Quickstart — OneLake in a notebook

import duckrun

# Read-only by default — explore a lakehouse safely, no chance of an accidental write.
# Use the workspace + lakehouse GUIDs (friendly names hit an upstream OneLake read bug for now).
conn = duckrun.connect("abfss://<workspace_id>@onelake.dfs.fabric.microsoft.com/<lakehouse_id>/Tables/dbo")

conn.sql("SHOW TABLES").show()
conn.sql("select status, count(*) from orders group by status").show()
df = conn.table("orders").toPandas()          # or .toArrow() for a streaming RecordBatchReader

# Time travel: list the versions, then read one
from duckrun import DeltaTable
DeltaTable.forName(conn, "orders").history()   # newest-first commits: version, timestamp, operation, …
conn.read.format("delta").option("versionAsOf", 0).load(".../Tables/dbo/orders").show()

Need to write? Opt in with read_only=False:

conn = duckrun.connect("abfss://…/Tables/dbo", read_only=False)

# write Delta straight from SQL
conn.sql("select * from orders where amount > 0") \
    .write.mode("overwrite").saveAsTable("clean_orders")

# raw DML routes to delta-rs (insert / update / delete / create table as / alter / drop)
conn.sql("delete from clean_orders where amount = 0")

# upsert — snapshot-pinned automatically, nothing extra to pass
from duckrun import DeltaTable
src = conn.sql("select * from updates")
DeltaTable.forName(conn, "clean_orders").merge(src, "target.id = source.id") \
    .whenMatchedUpdateAll().whenNotMatchedInsertAll().execute()

conn.stop()

Multiple catalogs — attach more lakehouses and read/join across them by three-part name.
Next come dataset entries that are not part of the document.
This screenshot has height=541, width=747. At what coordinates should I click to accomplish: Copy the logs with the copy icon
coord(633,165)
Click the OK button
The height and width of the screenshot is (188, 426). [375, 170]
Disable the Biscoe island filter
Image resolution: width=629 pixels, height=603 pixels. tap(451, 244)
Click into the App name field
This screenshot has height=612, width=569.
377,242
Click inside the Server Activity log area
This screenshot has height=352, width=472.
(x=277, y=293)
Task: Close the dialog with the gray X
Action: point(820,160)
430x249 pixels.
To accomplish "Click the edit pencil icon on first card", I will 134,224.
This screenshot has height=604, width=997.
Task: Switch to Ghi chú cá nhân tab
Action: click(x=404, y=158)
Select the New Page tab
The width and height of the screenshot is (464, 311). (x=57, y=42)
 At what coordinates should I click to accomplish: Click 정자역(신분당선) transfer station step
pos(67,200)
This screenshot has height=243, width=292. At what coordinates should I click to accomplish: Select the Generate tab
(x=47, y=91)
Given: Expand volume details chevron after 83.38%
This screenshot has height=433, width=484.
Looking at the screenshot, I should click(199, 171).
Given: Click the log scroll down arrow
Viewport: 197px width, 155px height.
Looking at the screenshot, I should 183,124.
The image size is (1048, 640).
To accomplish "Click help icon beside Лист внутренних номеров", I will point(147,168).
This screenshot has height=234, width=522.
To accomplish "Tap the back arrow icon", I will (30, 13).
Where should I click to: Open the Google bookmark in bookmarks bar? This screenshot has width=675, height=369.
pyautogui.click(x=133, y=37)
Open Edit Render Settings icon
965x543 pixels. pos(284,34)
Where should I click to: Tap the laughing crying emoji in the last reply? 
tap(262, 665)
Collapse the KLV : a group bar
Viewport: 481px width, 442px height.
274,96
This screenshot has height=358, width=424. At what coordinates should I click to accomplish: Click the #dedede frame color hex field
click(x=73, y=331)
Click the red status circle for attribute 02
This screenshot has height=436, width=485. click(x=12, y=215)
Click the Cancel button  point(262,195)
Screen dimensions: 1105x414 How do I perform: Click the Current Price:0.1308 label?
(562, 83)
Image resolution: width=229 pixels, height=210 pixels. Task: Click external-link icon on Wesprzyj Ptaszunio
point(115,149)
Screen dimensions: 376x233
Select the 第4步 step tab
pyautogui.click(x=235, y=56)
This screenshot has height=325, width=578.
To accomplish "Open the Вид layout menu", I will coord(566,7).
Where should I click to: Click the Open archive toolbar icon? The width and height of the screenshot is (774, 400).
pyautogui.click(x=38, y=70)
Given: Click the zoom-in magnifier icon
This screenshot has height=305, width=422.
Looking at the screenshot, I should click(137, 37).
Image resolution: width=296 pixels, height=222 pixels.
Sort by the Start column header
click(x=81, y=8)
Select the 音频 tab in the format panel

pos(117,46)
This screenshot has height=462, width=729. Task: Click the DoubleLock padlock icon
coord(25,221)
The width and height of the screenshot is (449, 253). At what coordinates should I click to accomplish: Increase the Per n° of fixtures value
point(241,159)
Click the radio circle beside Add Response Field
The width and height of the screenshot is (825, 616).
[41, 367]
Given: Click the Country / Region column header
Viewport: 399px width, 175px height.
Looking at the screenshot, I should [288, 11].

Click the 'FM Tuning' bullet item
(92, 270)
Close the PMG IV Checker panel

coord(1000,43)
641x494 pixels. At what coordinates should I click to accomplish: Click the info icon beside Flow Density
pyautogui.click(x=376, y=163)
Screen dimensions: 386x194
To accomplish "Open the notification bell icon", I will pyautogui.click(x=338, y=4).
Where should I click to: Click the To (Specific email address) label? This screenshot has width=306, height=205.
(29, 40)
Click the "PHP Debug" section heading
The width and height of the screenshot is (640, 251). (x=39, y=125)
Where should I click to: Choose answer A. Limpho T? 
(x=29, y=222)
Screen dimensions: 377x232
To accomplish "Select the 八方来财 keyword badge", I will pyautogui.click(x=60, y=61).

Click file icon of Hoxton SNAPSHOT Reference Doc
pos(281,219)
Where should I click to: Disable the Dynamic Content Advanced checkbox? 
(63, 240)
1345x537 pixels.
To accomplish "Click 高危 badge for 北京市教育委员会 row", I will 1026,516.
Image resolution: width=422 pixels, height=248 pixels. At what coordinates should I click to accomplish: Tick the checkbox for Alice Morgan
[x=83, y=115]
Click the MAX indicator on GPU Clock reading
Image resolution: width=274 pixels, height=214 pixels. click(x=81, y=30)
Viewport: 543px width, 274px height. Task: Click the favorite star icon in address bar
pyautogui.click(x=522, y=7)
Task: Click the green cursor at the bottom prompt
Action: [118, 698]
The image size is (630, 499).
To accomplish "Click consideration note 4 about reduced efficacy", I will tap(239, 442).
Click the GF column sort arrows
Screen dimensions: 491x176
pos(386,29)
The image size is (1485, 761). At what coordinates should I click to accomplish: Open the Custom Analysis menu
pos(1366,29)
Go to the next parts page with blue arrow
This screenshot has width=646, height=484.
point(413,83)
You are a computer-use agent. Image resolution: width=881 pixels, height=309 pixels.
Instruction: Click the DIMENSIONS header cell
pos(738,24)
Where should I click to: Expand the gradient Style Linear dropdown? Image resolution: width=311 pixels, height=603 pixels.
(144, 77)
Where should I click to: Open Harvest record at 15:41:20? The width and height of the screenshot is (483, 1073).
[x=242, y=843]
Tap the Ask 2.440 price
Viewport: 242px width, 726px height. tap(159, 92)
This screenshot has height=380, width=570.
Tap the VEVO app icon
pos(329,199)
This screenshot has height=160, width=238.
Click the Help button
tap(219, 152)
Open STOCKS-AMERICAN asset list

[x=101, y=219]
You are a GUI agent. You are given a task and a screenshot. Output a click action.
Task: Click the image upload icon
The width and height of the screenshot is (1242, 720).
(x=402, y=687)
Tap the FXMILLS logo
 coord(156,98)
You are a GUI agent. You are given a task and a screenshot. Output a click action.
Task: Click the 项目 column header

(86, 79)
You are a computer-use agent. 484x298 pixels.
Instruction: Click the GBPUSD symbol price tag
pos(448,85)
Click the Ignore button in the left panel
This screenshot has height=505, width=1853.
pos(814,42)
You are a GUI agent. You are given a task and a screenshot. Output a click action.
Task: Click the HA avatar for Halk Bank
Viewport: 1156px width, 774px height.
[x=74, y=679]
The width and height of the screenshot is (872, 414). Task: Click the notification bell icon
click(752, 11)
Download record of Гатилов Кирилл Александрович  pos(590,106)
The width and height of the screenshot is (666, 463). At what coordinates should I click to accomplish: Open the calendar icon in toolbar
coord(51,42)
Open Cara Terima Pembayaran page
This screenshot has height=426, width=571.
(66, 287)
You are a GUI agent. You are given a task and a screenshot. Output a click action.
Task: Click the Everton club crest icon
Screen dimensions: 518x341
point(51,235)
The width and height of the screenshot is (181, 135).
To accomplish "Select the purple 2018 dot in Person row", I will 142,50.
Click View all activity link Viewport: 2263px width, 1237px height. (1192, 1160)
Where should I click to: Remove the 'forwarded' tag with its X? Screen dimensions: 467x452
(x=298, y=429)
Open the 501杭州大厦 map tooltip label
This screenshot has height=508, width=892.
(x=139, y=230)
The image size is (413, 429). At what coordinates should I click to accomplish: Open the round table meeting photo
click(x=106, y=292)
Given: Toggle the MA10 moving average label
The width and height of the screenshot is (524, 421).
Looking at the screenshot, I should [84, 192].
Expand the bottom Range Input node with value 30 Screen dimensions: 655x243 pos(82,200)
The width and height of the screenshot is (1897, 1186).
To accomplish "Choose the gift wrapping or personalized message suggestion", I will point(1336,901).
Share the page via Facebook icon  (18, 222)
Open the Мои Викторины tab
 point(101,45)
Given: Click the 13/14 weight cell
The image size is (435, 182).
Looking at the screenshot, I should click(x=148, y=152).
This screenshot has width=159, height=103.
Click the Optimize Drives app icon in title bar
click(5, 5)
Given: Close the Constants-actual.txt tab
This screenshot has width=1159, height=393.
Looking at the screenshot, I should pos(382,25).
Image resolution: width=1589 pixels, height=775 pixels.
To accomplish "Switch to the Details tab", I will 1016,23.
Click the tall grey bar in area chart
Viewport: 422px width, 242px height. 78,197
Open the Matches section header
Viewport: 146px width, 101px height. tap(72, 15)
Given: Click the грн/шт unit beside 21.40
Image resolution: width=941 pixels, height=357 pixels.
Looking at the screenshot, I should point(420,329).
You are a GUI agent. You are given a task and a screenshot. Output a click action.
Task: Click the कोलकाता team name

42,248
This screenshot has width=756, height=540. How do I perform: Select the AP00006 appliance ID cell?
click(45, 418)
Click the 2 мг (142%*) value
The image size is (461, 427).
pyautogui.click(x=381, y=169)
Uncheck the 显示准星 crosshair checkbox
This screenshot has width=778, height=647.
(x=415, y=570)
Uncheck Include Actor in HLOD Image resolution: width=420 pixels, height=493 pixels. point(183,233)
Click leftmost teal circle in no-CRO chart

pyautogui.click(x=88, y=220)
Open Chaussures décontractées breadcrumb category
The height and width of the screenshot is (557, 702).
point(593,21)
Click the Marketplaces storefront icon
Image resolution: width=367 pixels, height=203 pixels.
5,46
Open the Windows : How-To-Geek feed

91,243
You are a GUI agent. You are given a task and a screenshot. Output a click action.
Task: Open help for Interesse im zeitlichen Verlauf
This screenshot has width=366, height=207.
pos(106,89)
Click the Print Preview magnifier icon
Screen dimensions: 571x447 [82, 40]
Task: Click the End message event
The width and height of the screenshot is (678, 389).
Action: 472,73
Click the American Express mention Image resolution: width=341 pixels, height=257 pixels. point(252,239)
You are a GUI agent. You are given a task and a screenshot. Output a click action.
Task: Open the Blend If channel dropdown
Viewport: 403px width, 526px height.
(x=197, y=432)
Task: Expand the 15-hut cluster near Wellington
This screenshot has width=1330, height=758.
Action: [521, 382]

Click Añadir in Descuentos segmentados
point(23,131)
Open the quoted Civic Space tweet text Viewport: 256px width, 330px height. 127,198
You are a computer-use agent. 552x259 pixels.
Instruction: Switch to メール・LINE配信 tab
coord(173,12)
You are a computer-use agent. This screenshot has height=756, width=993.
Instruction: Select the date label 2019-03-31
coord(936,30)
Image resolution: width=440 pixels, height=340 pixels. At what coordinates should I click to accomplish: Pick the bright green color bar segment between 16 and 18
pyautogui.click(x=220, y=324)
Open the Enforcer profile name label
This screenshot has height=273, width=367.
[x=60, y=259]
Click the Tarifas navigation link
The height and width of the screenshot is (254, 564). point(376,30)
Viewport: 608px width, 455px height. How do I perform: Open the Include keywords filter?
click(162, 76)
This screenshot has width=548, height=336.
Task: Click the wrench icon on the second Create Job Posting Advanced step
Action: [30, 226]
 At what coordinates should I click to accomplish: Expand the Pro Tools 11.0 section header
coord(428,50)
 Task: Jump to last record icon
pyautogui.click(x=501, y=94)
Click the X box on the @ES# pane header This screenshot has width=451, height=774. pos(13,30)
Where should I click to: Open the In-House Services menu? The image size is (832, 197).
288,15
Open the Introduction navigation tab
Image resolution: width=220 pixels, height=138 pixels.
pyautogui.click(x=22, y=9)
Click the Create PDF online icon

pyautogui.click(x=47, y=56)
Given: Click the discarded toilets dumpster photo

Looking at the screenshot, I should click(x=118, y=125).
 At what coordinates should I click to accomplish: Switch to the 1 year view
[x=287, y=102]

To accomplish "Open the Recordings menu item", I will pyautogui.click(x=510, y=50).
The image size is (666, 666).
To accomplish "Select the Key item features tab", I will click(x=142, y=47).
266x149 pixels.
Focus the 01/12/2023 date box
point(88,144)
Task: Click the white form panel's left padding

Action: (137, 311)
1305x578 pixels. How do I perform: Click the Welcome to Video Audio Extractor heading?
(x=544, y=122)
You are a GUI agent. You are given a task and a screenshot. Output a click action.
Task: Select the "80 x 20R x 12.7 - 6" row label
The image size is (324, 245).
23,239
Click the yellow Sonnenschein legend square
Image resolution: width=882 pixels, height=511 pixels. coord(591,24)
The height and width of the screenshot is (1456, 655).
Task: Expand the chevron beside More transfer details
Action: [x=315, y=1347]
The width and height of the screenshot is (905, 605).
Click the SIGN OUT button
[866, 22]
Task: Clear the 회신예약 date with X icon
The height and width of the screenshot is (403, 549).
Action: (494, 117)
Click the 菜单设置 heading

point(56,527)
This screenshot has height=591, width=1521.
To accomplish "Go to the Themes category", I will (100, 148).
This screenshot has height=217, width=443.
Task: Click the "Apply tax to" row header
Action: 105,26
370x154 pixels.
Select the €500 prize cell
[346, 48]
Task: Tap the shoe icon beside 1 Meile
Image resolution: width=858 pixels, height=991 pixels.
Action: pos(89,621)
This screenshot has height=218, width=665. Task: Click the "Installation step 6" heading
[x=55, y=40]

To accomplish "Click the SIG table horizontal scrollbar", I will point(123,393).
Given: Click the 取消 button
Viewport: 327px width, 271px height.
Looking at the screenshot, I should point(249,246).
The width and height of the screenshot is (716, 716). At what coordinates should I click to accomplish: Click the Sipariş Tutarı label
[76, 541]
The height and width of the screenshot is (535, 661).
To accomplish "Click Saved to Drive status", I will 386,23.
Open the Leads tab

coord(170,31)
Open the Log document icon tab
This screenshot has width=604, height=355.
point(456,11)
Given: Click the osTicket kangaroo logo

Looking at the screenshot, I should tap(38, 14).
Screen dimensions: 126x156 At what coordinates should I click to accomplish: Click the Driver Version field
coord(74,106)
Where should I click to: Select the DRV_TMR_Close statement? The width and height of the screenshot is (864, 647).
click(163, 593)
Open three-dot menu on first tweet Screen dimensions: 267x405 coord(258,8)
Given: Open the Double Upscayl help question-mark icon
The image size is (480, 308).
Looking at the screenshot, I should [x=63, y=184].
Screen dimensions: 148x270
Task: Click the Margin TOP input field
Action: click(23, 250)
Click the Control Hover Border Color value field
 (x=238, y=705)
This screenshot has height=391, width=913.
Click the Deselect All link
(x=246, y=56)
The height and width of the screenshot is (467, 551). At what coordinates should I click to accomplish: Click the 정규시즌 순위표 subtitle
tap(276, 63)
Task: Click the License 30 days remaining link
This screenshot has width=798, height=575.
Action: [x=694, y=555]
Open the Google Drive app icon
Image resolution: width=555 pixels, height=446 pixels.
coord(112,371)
In Fabric a Warehouse is just a write-locked Lakehouse, so attach it read_only=True next to a writable one:

conn.attach("abfss://…/warehouse.Warehouse/Tables", name="warehouse", read_only=True)
conn.attach("/data/reference", name="local")
conn.sql("select * from warehouse.mart.facts f join local.dbo.lookup l on l.id = f.id").show()

Works the same against a local path, s3://, gs://, or az://. Full method map: Connection API · Spark/Delta coverage · live multi-catalog demo.

dbt adapter

duckrun is also a dbt adapter — a thin wrapper around dbt-duckdb that adds Delta-backed table / incremental materializations (everything else dbt-duckdb gives you is inherited). Point a profile at a lakehouse and dbt run:

# ~/.dbt/profiles.yml
my_project:
  outputs:
    dev:
      type: duckrun
      root_path: "abfss://<workspace_id>@onelake.dfs.fabric.microsoft.com/<lakehouse_id>/Tables"

Profiles, materializations, incremental strategies (incl. append_if_unchanged), sources, and automatic compaction/vacuum are all in docs/dbt-adapter.md.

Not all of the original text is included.